**Aim of the exercise**. Retype every entry below word for word, leaving out the pictures.

**Given information**.
++++++++
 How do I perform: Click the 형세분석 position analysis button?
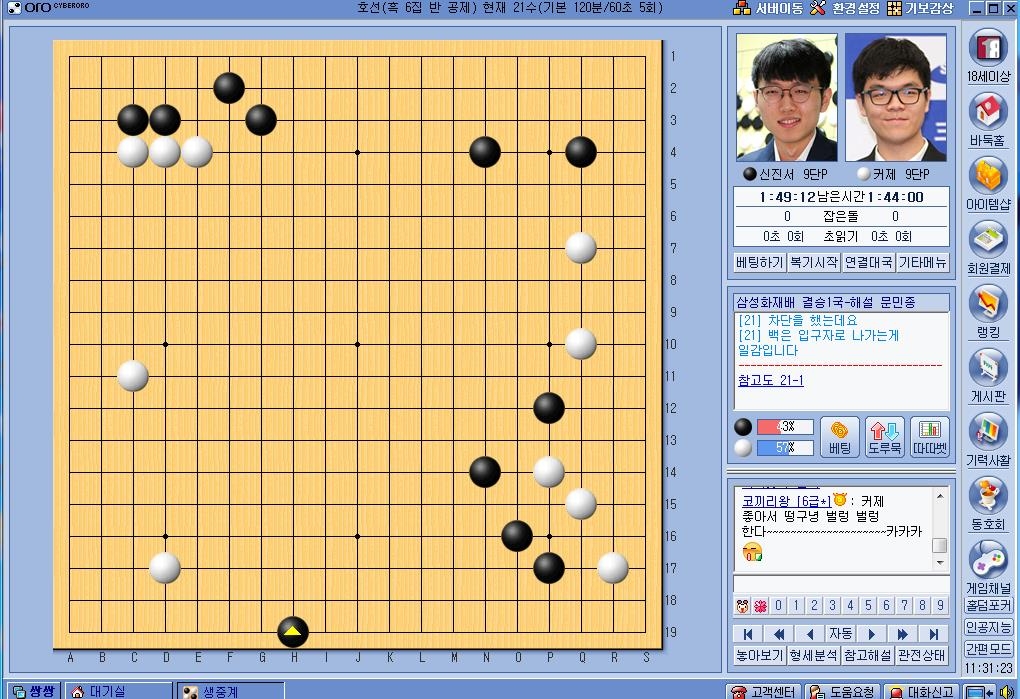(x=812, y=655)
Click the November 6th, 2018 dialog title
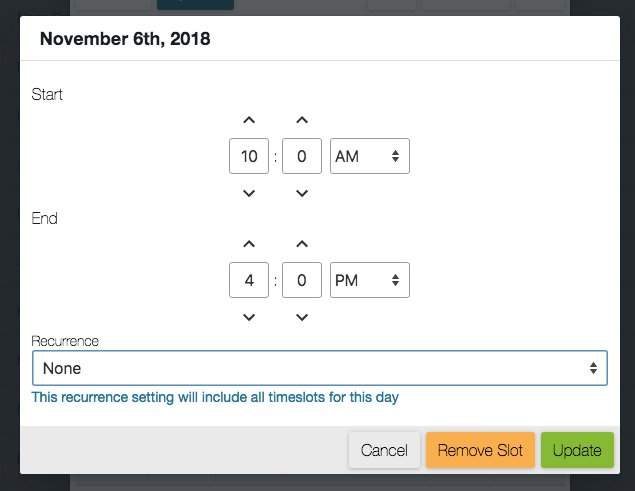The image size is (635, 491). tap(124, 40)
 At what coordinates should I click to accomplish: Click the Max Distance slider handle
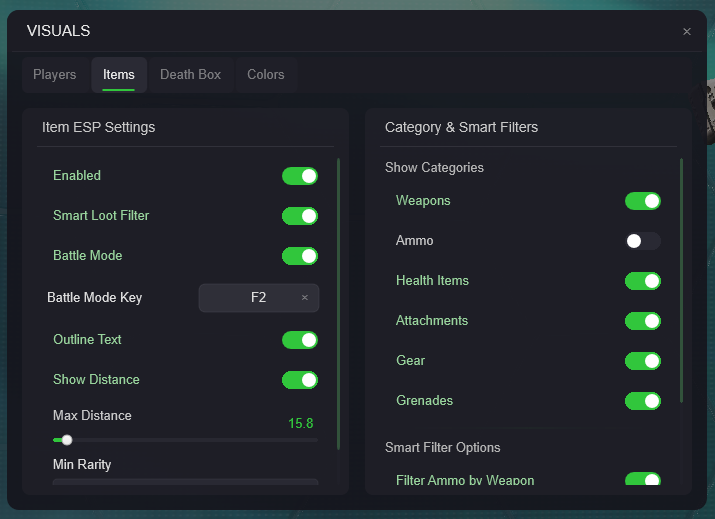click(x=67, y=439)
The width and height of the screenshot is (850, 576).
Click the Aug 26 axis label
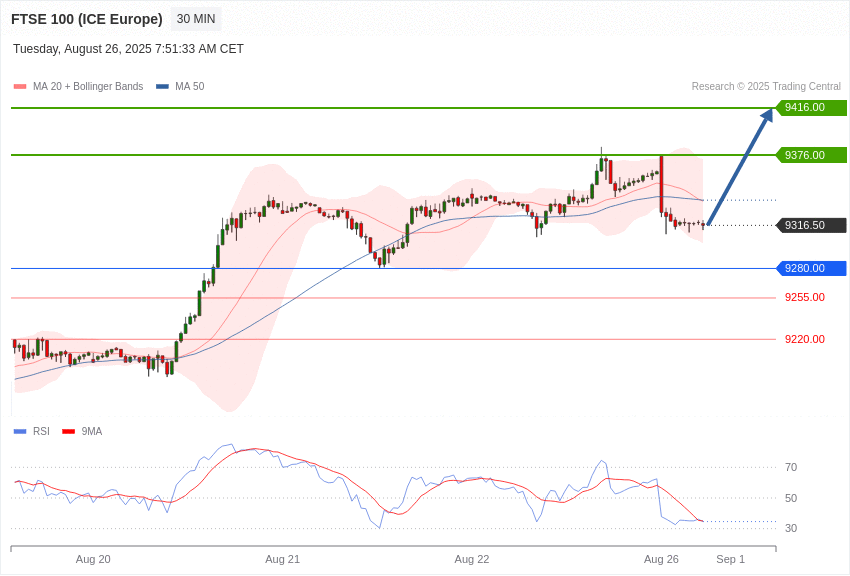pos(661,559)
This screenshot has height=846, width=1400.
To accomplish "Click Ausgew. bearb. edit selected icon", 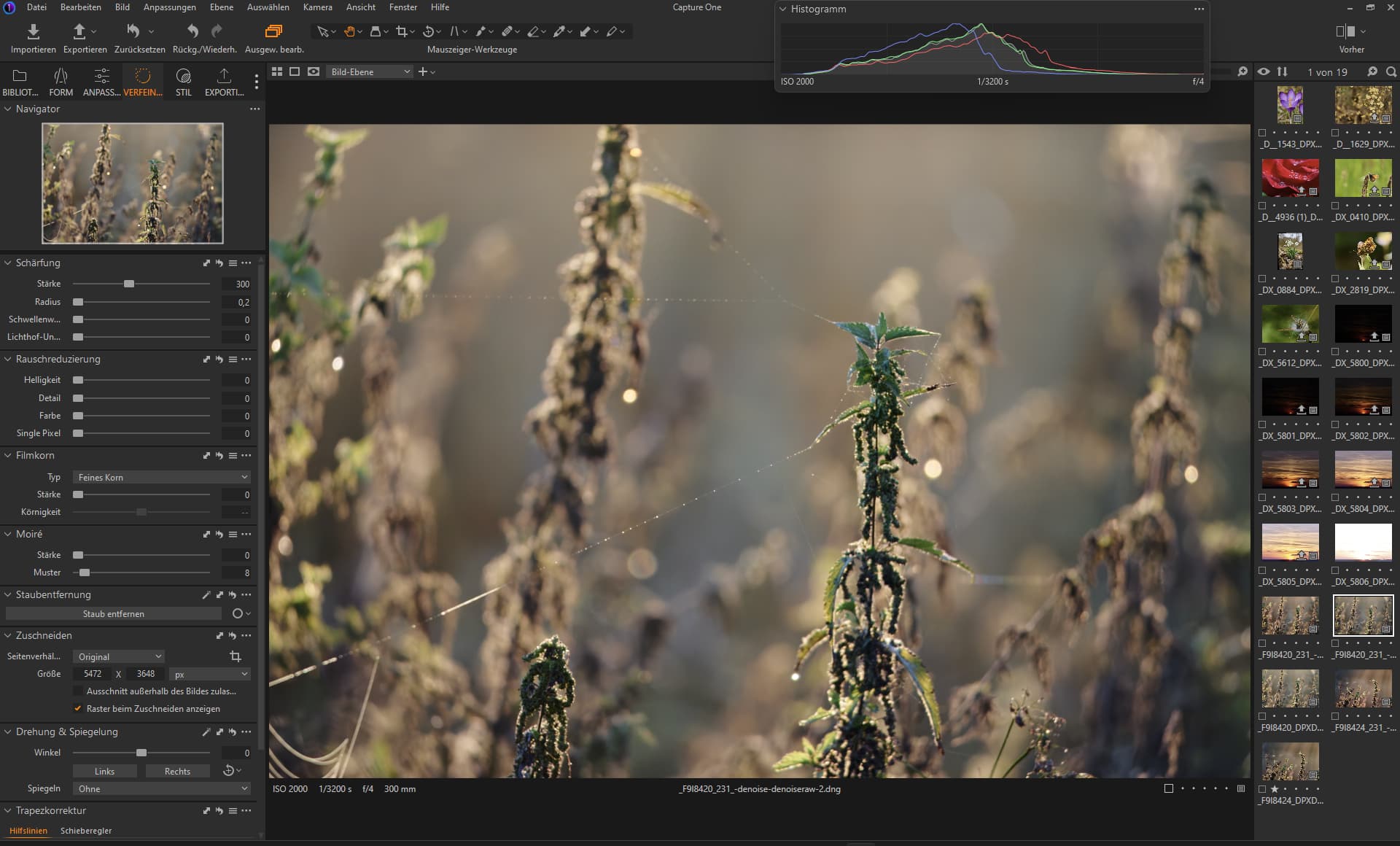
++++++++
**Result of the exercise**.
 How do I perform: Click the 형세분석 position analysis button?
(x=812, y=655)
Click the November 6th, 2018 dialog title
The image size is (635, 491). tap(124, 40)
 At what coordinates should I click to accomplish: Click the Max Distance slider handle
click(x=67, y=439)
The width and height of the screenshot is (850, 576).
Click the Aug 26 axis label
pos(661,559)
This screenshot has height=846, width=1400.
To accomplish "Click Ausgew. bearb. edit selected icon", 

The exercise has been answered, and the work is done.